FIG. 9 shows an example of texture measurement by the Schulz reflection method of the extruded material of Mg-3 wt% Al-1 wt% Zn used in Comparative Example 1. It can be seen that the bottom surface is accumulated in the extrusion direction and exhibits a typical texture of a magnesium alloy extruded material. The maximum accumulation intensity is 8.0.
<Example 2>
8% by weight zinc and 4% by weight aluminum were melt cast into commercial pure magnesium (purity 99.95%) to produce a master alloy. An extruded billet having a diameter of 40 mm was prepared by machining the mother alloy. The extruded billet was put into an extrusion container heated to 200 ° C., held for 1/2 hour, and then subjected to warm extrusion at an extrusion ratio of 25: 1 to obtain an extruded material having a diameter of 8 mm. Microstructure observation and room temperature tensile / compression test were performed under the same conditions as in Example 1. FIG. 7 shows the microstructure of the extruded material, and FIG. 6 shows the nominal stress-nominal strain curve obtained by the room temperature tensile / compression test.

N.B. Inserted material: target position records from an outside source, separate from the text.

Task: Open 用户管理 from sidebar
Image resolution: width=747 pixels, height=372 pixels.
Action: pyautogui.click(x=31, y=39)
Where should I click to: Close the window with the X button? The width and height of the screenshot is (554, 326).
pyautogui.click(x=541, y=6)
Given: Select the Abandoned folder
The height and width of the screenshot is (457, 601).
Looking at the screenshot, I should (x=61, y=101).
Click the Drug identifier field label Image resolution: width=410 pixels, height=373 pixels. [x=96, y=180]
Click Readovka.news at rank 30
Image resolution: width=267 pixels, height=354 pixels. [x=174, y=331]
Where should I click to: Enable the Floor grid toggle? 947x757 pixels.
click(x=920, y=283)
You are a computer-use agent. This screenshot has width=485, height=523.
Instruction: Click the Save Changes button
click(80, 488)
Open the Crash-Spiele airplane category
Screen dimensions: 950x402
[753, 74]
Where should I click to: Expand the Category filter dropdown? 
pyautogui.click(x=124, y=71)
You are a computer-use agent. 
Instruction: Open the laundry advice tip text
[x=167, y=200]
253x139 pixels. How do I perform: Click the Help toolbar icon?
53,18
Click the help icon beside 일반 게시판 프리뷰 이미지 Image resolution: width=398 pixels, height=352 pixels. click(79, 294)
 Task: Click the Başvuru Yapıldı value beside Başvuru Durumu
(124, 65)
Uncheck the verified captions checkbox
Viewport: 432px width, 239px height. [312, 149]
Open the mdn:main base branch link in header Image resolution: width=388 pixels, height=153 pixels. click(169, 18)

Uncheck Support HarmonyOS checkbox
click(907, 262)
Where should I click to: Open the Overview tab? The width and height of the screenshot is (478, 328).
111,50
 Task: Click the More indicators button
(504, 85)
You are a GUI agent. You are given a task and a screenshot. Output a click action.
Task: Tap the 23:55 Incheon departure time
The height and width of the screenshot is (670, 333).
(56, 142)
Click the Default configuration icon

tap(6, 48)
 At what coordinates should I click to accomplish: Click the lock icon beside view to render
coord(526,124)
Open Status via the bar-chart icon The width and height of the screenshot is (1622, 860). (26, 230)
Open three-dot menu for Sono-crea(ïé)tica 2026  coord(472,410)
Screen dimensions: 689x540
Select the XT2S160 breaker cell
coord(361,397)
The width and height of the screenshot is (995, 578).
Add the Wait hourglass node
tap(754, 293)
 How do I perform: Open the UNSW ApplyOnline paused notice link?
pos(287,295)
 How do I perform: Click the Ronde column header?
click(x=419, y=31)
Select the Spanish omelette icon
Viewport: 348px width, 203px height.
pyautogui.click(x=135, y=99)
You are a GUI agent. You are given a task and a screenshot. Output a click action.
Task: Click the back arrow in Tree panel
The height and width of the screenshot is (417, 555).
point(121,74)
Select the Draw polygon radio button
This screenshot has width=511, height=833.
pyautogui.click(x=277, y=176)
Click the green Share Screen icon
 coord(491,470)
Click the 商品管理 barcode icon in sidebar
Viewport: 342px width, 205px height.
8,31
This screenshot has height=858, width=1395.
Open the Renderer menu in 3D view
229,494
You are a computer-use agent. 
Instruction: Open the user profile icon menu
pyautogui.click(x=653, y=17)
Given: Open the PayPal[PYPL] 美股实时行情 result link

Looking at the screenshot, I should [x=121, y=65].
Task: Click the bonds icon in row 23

From FIG. 7, the average crystal grain size of the Mg matrix was 3.5 μm. From FIG. 6, the tensile / compressive yield stresses are 275 and 285 MPa, respectively, and the strength is improved by making the matrix phase finer. Further, the ratio of compression / tensile yield stress exceeds 1, and it can be confirmed that the strength anisotropy is eliminated.

FIG. 10 shows an example of observing the microstructure of the extruded material of Example 2 using a transmission electron microscope. As in FIG. 7, the presence of a fine Mg matrix can be confirmed. Further, from the limited field diffraction image, it can be seen that the particles present in the parent phase are quasicrystalline particles.

FIG. 11 shows an example of texture measurement of the extruded material of Example 2 by the Schulz reflection method. As in FIG. 9, it can be confirmed that the bottom surface is accumulated in the extrusion direction. However, when compared with FIG. 9, it can be seen that the texture formation width (accumulation width) of Example 2 is very wide and the maximum accumulation strength is less than half. It is considered that the broadening of the bottom texture and the decrease in the accumulated strength seen in FIG. 11 contribute to the elimination of the strength anisotropy.
<Examples 3 to 14>
In addition to Examples 1 and 2 and Comparative Example 1, the evaluation results of those obtained under the same production conditions except that the addition amount of Zn—Al was changed are shown in Table 1.

Table 1 is based on the same data as the measurement data that created the graph showing each performance. 12 and 13 show the X-ray measurement results of Examples 4, 5, 7 to 10, and 12 in order. In the figure, black circles indicate magnesium and white circles indicate a quasicrystalline phase, and the other diffraction peaks are approximate crystal phases of a quasicrystal composed of Mg—Zn—Al.

From FIG. 12, the presence of the quasicrystalline phase cannot be confirmed, but the existence of the approximate crystalline phase can be seen. Further, from FIG. 13, the existence of the quasicrystalline phase and its approximate crystalline phase can be confirmed.

It can be confirmed that the anisotropy of the yield strength is eliminated even in a sample having a quasicrystalline phase or an approximate crystalline phase. On the other hand, it can be seen that samples having a quasicrystalline phase such as Examples 9 and 10 exhibit higher yield strength.

In Table 1, ZA indicates the composition of Zn and Al (bwt%, awt%). In Examples 1 to 14, (bwt%, awt%) = (8, 4), (8, 4), (4 , 2), (6, 1.5), (6, 2), (6, 3), (8, 2), (10, 2.5), (10, 5), (12, 2), (12, 4 ), (12, 6), (16, 4), (20, 2).

Claims

Mg-based alloy obtained by adding Zn and Al to magnesium, and when the composition is expressed as (100-ab) wt% Mg-awt% Al-bwt% Zn, 0.5 ≦ b / a Mg-based alloy characterized by being.
2. The Mg-based alloy according to claim 1, wherein 5 ≦ b ≦ 55 and 2 ≦ a ≦ 18.
3. The Mg-based alloy according to claim 1, wherein a quasicrystalline phase is dispersed in a magnesium matrix.
4. The Mg-based alloy according to claim 1, wherein the magnesium matrix has a size of 40 μm or less.